Some 3.2 percent of U.S. adults, or 7.3 million people, follow a vegetarian-based diet, according to a poll of 5,050 respondents by Harris Interactive for Vegetarian Times and analyzed by RRC Associates, a research firm in Boulder, Colo. Approximately 0.5 percent, or 1 million, of those are vegans, who consume no animal products at all, according to the “Vegetarianism in America” study. In addition, 10 percent of U.S., adults, or 22.8 million people, say they largely follow a vegetarian-inclined diet.
The 2008 study also indicates that of the non-vegetarians surveyed 5.2 percent, or 11.9 million people, are "definitely interested" in following a vegetarian-based diet in the future. Demographic data of vegetarians found 59 percent are female; 41 percent are male; 42 percent are 18-34 years old; 40.7 percent are 35-54; and 17.4 percent are over 55.

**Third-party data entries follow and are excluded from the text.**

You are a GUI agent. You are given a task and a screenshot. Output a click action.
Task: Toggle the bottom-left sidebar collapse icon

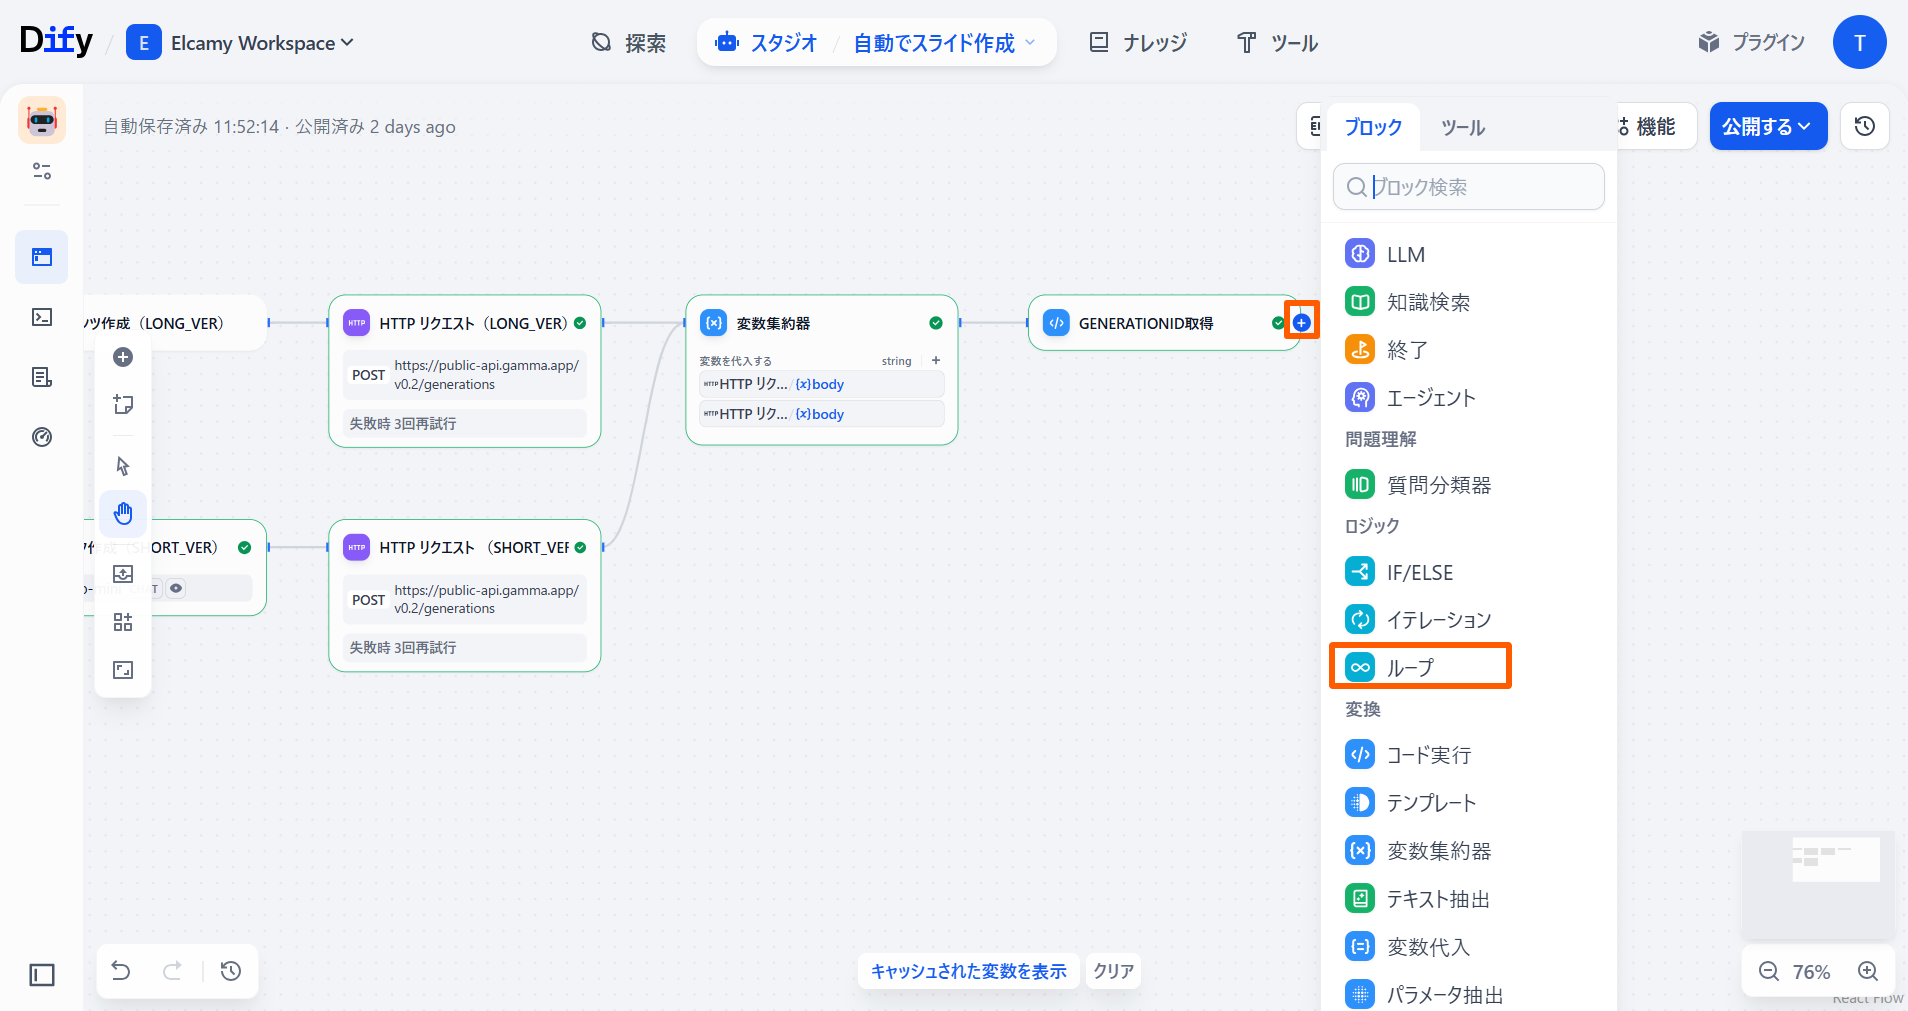42,975
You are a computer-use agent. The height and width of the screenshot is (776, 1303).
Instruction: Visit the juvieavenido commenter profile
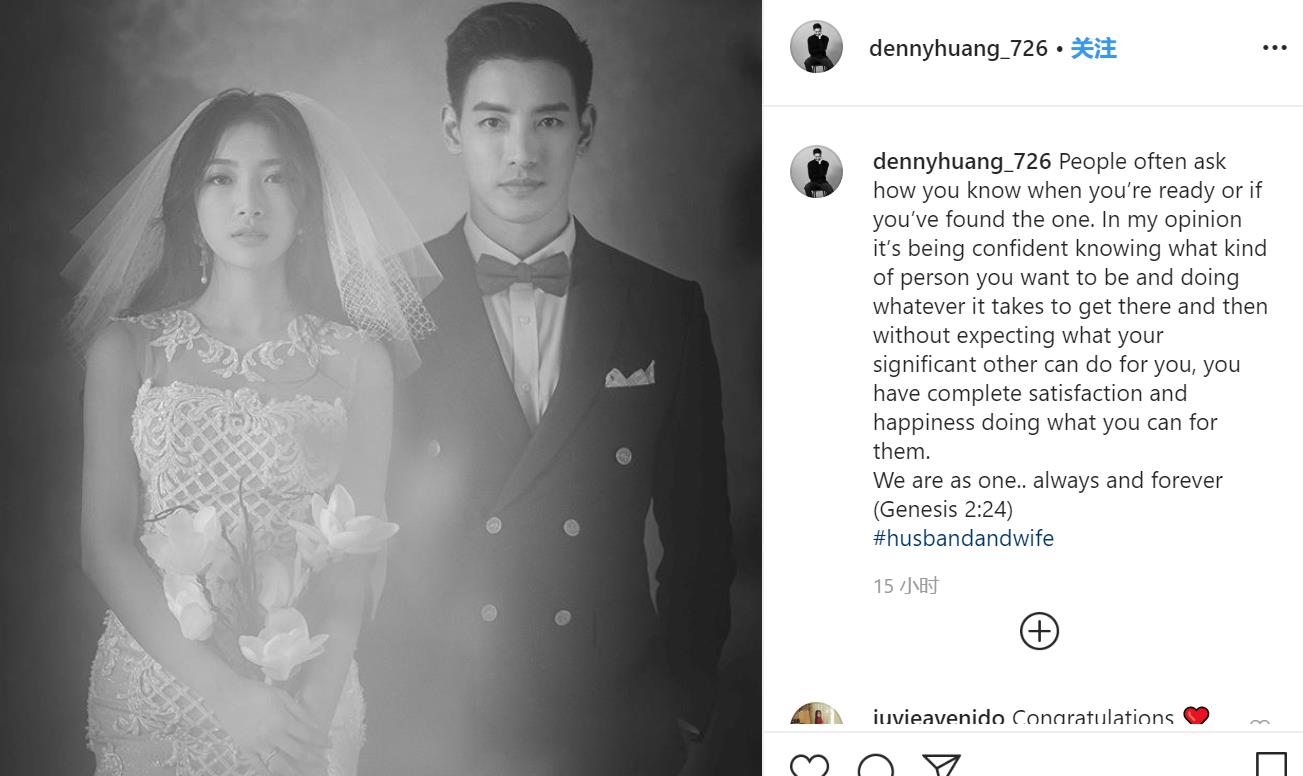pos(938,717)
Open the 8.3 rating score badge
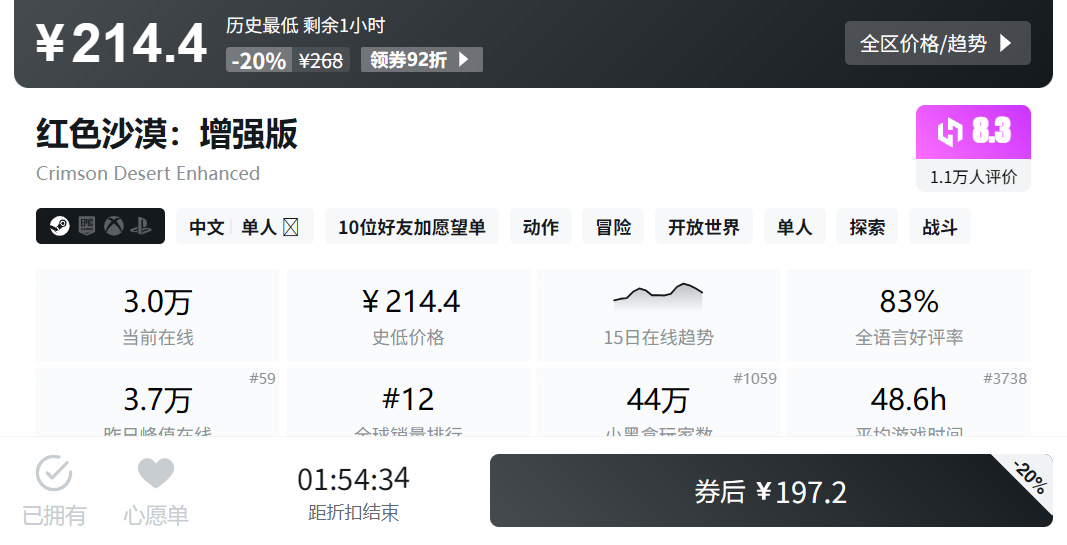Screen dimensions: 1067x545 pyautogui.click(x=973, y=132)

The study also indicated that 53 percent of current vegetarians eat a vegetarian diet to improve their overall health; environmental concerns were cited by 47 percent; 39 percent cited "natural approaches to wellness"; 31 percent cited food-safety concerns; 54 percent cited animal welfare; 25 percent cited weight loss; and 24 percent weight maintenance.